Paris-Administration of corticosteroid therapy does not significantly increase the expulsion rate of distal ureteral stones. However, the synergistic effect of steroid therapy with concomitant administration of the alpha-blocker tamsulosin (Flomax) increases the effectiveness of tamsulosin, Italian researchers reported at the recent European Association of Urology annual congress here.

Paris-Administration of corticosteroid therapy does not significantly increase the expulsion rate of distal ureteral stones. However, the synergistic effect of steroid therapy with concomitant administration of the alpha-blocker tamsulosin (Flomax) increases the effectiveness of tamsulosin, Italian researchers reported at the recent European Association of Urology annual congress here.

"When medical expulsive therapy is considered for non-complicated, yet symptomatic distal ureteral stones, the use of steroids like deflazacort proves to be efficient only when administered together with an alpha-1 blocker like tamsulosin," said Francesco Porpiglia MD, associate professor of urology, University of Medicine and Surgery, Torino, Italy. "Furthermore, tamsulosin can be administered as a single agent, is efficient in achieving stone expulsion, and can be considered as an alternative treatment in those patients who are not suitable for steroid therapy."

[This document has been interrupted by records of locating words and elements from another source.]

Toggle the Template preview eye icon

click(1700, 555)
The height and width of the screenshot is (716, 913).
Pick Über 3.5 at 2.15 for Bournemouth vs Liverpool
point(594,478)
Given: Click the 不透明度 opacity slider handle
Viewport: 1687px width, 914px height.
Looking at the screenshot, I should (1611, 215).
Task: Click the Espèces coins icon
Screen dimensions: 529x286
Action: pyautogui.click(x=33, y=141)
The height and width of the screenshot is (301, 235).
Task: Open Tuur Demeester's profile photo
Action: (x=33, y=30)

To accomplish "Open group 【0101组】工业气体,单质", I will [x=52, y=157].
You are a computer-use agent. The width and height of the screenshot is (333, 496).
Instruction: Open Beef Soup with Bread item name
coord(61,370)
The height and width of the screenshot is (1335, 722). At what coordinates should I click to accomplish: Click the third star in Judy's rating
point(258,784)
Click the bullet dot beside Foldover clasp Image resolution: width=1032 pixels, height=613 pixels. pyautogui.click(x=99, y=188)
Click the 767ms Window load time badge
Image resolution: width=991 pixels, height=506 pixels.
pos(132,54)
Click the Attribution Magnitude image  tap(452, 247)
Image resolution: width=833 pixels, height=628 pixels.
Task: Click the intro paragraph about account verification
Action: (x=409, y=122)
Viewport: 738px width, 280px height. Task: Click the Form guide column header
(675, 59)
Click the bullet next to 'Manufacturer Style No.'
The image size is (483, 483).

Dr. Porpiglia and his team of researchers conducted a prospective study of 114 patients who had distal ureteral stones evidenced by ultrasound or radiograph and managed with watchful waiting. Stone sizes ranged from 5.71 mm to 5.96 mm. The ultimate goal of the study was to measure and evaluate the effects of corticosteroid therapy on distal ureteral stones.

Study endpoints were expulsion rate, analgesic consumption, safety and number of ureteroscopies in groups A, B, and C, which were match-controlled with group D.

Patients were treated for 10 days to prevent any side effects from prolonged corticosteroid therapy. They were instructed to drink 2 liters of water daily and, if pain levels were too great, they received intramuscular sodium diclofenac (Arthrotec).

The expulsion rate for the study was 60% in group A (18 of 30 patients), 37.5% in group B (9 of 24), 84.8% in group C (28 of 30), and 33.3% in group D (8 of 24). Three patients from group A left the study before treatment was concluded.

Dr. Porpiglia noted that a statistically significant difference was observed in patients who received both tamsulosin and corticosteroid therapy (group C) compared with patients in groups A, B, and D. In addition, a moderate statistical difference was seen in group A (tamsulosin monotherapy) compared with those in the control group.

Non-responding patients with evidence of lithiasis underwent ureteroscopy.

Dr. Porpiglia noted very few side effects: two cases of hypotension and three cases of lipothymia in group A. For groups A, B, C, and D, respectively, the median amount of sodium diclofenac administered to patients was 42.5 mg, 50 mg, 27.3 mg, and 81 mg.

Anup Patel, MD, consulting urologist on the faculty, Imperial School of Medicine, St. Mary's Hospital, London, England, asked whether the patients were standardized for a degree of hydronephrosis when they presented with their stones.

"In the cases where hydronephrosis arises, the stones are symptomatic, and we do not advise this therapy," Dr. Porpiglia responded. "We like to start the patient on an antibiotic therapy and, possibly, follow up with the insertion of a nephrostomy tube, or even the insertion of a ureteric stent, bypassing the obstruction."